== Exercício ==
Expresse todas as linhas do material como uma tabela Markdown de duas colunas, Nº e Conteúdo, numerando cada linha e omitindo as que estão em branco. Não inclua as imagens na resposta.

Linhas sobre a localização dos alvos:
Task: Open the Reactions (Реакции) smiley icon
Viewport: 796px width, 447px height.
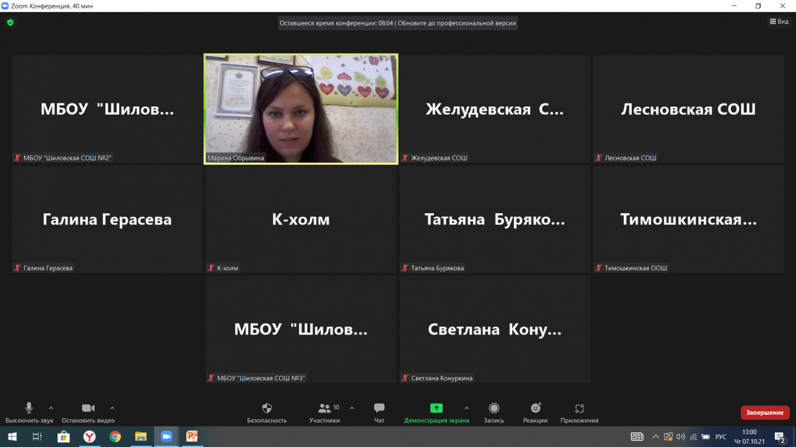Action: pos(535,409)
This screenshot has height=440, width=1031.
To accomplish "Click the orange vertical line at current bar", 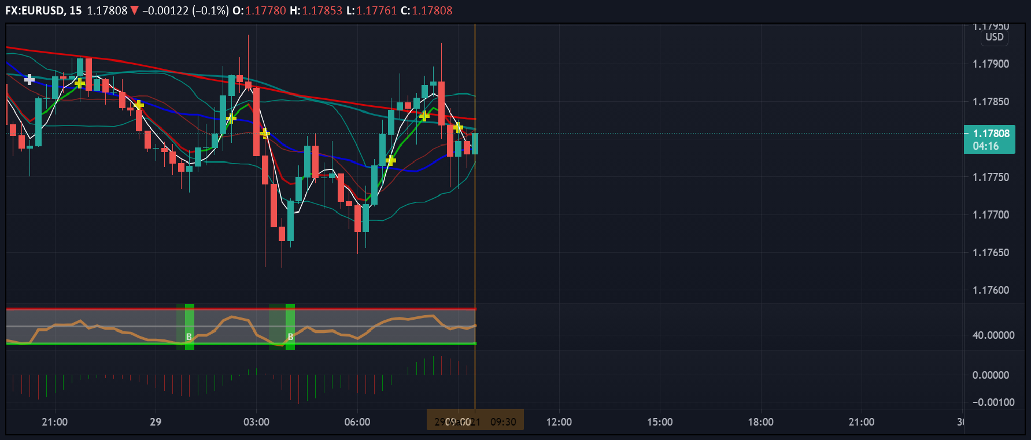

== Resultado correto ==
| Nº | Conteúdo |
|---|---|
| 1 | Task: Open the Reactions (Реакции) smiley icon |
| 2 | Viewport: 796px width, 447px height. |
| 3 | Action: pos(535,409) |
| 4 | This screenshot has height=440, width=1031. |
| 5 | To accomplish "Click the orange vertical line at current bar",  |